Breaking change in networking settings
Because of the role that remote cluster connections are taking wider than cross-cluster search (e.g., cross-cluster replication will use the same infrastructure), we have merged a change to rename the search.remote.*settings to cluster.remote.*. This change will appear in 6.5.0 with the search.remote.* settings being deprecated. We will fallback from cluster.remote.* settings to search.remote.* settings at runtime for the life of 7.x so that users existing configurations will continue to work. The fallback will be removed in 8.0.0. The long support for old settings is needed because a user could perform a full cluster restart from < 6.5.0 to >= 7.0.0. Additionally, we will automatically upgrade to cluster.remote.* any search.remote.*settings that are in the cluster state or set on dynamic cluster settings updates.
Changes in 6.4:
- Fix IndexMetaData loads after rollover #33394
- Core: Fix IndicesSegmentResponse.toXcontent() serialization #33414
- Allow query caching by default again #33328
- Null completion field should not throw IAE #33268
- [Rollup] Log deprecation if config and request intervals are mixed #33284
- [Rollup] Fix Caps Comparator to handle calendar/fixed time #33336
Changes in 6.5:
- [CCR] Added auto follow patterns feature #33118
- HLRest: add xpack put user API #32332
- [SECURITY] Set Auth-scheme preference #33156
- MockTcpTransport to connect asynchronously (#28203) #33476
- [ingest] geo-ip performance improvements #33029
- 6.x - HLRC: Add ILM Status to HLRC (#33283) #33448
- [ingest] 6.x backport - geo-ip performance improvements #33446
- Acquire seacher on closing engine should throw AlreadyClosedException #33331
- BREAKING: Fix generics in ScriptPlugin#getContexts() #33426
- Add interval response parameter to AutoDateInterval histogram #33254
- Add user-defined cluster metadata #33325
- Add sni name to SSLEngine in netty transport #33144
- Add an index setting to control TieredMergePolicy#deletesPctAllowed #32907
- Don’t count metadata fields towards index.mapping.total_fields.limit #33386
- INGEST: Implement Drop Processor #32278
- Fix deprecated setting specializations #33412
- Add conditional token filter to elasticsearch #31958
- REST high-level client: add update by query API #32760
- REST high-level client: add delete by query API #32782
- SQL: Align SYS TABLE for ODBC SQL_ALL_* args #33364
- Introduce private settings #33327
- SQL: Show/desc commands now support table ids #33363
- Add early termination support to BucketCollector #33279
Changes in 7.0:
- Generalize search.remote settings to cluster.remote #33413
- Upgrade to a Lucene 8 snapshot #33310
- Fix inner hits retrieval when stored fields are disabled (none) #33018
- BREAKING: LLREST: Drop deprecated methods #33223
Dynamic scoring features
After static scoring features like pagerank or url length, we are adding new tools in order to boost by dynamic features such as recency or geo distance. In particular, using these new queries on their own rather than for boosting is an efficient way to find nearest neighbors to a point. It will be interesting to discuss how best to expose these new capabilities in Elasticsearch.

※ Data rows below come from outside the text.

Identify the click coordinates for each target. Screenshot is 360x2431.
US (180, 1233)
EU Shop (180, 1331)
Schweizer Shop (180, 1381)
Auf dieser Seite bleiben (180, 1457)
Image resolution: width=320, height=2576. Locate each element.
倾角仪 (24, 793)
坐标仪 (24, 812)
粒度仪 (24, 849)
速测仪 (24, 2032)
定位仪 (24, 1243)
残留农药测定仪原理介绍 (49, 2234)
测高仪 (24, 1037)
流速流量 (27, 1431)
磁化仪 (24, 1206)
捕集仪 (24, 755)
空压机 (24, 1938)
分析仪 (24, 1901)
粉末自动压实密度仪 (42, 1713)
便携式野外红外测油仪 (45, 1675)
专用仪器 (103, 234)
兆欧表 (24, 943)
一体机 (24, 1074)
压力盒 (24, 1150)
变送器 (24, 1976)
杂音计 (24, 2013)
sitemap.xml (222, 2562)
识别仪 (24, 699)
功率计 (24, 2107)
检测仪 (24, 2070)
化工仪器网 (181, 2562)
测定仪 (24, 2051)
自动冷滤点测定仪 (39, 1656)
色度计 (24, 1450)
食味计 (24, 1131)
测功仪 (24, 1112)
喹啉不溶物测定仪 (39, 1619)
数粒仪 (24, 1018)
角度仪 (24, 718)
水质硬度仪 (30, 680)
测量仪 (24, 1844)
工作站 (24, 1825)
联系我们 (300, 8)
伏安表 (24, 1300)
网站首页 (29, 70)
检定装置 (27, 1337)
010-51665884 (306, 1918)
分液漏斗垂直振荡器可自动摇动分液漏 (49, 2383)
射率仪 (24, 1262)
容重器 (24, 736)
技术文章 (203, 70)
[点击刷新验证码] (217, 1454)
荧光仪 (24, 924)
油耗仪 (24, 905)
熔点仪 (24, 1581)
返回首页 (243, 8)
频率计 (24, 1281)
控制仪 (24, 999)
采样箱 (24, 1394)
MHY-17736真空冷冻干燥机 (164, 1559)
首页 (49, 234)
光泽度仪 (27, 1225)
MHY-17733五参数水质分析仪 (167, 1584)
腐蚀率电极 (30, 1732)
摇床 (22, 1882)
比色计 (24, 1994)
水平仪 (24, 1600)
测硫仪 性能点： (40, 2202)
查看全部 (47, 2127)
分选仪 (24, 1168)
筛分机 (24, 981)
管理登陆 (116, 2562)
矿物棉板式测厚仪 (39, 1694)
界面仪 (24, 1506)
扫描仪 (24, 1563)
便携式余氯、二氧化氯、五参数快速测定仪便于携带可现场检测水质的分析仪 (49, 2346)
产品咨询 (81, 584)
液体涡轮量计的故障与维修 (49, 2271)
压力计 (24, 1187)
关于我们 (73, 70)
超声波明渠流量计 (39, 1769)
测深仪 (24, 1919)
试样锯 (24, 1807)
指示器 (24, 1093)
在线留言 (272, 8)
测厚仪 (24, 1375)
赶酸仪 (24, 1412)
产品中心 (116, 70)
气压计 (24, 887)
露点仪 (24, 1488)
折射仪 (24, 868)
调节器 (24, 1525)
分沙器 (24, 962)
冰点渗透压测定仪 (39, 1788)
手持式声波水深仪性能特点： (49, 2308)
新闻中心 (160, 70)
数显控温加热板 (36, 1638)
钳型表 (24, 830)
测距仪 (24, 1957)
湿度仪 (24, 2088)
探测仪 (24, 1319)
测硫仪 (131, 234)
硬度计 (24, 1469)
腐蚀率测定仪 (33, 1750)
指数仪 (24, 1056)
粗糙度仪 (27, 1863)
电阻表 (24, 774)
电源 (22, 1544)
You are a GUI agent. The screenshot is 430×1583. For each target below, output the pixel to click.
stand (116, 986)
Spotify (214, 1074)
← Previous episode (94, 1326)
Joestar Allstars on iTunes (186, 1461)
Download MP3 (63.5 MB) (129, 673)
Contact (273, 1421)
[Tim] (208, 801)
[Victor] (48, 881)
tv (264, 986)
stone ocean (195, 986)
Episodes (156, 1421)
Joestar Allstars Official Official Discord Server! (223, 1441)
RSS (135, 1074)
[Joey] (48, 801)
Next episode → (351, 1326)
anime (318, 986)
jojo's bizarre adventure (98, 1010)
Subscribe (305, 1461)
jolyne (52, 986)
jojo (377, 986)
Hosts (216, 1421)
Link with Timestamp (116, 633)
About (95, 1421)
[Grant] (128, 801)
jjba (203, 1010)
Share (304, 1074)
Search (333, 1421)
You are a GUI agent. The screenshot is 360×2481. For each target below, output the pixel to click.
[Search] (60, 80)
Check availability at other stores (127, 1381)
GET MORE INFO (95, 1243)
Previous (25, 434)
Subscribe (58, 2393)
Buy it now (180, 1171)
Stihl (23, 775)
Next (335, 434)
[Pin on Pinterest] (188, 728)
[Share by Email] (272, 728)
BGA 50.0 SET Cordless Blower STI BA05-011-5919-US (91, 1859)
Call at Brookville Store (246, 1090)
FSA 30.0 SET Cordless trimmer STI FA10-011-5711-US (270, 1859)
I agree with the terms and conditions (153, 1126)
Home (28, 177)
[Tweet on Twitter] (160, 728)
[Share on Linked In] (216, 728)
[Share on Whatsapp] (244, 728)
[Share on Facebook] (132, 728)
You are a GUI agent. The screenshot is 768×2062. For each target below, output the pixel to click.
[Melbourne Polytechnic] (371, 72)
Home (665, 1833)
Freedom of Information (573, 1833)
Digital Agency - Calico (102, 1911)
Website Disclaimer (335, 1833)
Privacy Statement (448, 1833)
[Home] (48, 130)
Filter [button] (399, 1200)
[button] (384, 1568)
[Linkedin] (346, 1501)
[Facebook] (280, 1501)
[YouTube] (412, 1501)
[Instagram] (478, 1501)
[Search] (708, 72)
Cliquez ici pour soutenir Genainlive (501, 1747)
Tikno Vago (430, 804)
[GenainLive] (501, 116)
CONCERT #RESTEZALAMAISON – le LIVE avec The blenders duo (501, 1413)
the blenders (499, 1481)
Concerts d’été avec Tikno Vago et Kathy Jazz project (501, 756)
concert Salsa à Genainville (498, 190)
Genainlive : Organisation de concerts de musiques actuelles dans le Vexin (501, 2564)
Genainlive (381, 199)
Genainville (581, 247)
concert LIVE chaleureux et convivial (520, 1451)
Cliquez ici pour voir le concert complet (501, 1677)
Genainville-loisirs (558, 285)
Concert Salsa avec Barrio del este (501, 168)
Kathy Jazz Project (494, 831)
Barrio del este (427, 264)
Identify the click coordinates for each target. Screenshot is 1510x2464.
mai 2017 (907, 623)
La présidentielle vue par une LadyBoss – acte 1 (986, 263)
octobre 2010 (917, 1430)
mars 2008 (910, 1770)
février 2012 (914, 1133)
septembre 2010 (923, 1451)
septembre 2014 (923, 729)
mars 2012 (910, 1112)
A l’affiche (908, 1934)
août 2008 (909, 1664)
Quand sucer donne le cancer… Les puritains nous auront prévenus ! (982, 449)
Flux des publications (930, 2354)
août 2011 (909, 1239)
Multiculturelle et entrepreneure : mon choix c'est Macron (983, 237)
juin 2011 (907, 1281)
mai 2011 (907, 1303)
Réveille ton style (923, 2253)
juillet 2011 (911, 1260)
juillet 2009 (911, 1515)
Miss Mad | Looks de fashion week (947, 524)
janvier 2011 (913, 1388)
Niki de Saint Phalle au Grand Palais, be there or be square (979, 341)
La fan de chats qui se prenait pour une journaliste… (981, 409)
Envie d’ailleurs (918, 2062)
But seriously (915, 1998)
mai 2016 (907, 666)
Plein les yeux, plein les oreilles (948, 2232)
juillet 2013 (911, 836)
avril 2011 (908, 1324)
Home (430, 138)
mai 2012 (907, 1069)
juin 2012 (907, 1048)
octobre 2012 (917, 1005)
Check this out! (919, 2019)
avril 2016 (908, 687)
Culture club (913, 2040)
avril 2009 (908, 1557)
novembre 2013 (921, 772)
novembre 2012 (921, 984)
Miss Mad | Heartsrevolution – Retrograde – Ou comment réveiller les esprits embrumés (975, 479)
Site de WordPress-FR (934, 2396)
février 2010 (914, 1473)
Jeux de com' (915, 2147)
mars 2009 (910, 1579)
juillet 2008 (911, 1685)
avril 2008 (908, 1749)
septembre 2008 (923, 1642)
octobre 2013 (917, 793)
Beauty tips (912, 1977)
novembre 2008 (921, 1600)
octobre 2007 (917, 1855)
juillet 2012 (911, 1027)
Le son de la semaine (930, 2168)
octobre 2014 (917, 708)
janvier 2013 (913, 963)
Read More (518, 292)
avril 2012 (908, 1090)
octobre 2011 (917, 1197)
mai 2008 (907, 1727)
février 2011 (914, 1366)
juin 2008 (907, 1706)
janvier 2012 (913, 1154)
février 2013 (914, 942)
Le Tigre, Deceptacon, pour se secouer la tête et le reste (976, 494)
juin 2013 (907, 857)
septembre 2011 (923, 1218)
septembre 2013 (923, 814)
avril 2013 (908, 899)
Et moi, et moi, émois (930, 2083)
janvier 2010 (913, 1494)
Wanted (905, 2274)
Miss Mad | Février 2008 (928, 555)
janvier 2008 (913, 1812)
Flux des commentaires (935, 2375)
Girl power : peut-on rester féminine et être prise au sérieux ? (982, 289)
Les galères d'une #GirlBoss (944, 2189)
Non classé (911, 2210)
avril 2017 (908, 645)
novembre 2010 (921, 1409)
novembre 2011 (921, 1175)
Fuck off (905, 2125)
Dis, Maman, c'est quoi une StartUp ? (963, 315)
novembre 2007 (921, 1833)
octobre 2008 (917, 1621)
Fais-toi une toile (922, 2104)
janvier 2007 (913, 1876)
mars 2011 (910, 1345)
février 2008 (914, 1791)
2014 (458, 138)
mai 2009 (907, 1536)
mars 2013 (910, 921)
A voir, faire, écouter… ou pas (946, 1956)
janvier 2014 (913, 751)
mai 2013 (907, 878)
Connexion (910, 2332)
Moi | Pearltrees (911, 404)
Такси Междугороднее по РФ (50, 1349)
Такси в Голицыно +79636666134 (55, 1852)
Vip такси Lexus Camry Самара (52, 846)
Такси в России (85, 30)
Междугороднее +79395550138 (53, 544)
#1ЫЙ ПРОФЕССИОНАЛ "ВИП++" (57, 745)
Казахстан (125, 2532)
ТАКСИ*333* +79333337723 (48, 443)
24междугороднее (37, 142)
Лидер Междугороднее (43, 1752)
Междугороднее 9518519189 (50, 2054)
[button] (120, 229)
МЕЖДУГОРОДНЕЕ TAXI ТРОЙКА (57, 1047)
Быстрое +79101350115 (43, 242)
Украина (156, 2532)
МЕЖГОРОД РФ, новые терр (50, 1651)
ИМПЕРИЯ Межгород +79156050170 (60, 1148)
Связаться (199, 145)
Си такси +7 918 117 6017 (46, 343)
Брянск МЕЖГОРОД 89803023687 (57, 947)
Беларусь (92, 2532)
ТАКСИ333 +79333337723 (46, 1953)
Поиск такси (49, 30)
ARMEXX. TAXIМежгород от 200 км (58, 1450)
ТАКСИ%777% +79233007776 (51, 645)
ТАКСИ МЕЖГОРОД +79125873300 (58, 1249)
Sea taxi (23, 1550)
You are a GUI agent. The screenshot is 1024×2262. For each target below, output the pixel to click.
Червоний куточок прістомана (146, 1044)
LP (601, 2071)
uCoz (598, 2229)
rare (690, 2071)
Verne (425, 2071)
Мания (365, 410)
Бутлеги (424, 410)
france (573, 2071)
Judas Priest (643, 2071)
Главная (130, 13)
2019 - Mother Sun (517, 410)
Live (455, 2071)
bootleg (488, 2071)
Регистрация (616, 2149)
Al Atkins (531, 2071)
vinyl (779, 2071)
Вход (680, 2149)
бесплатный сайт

- The fact that Collector is passed a Scorer is problematic since only a small subset of the Scorer functionality may be used by Collectors. We fixed this issue by passing a new abstract class called Scorable to collectors with only methods that may be used, and making Scorer extend Scorable. This in-turn helped require that Scorers are constructed with a non-null Weight object.
- Should we use different abstractions for queries and scoring contribution from features?
- Can we add a way to remove leaves that only contain deleted documents?
- While the fact that intervals only return minimum intervals helps consistency, it also makes nested disjunctions sometimes perform in a way that is not intuitive.
- The fact that the regex completion query uses UTF32 but that the completion FST internally uses FST means that any non-ASCII characters may never match.
- We implemented the matches API on interval queries.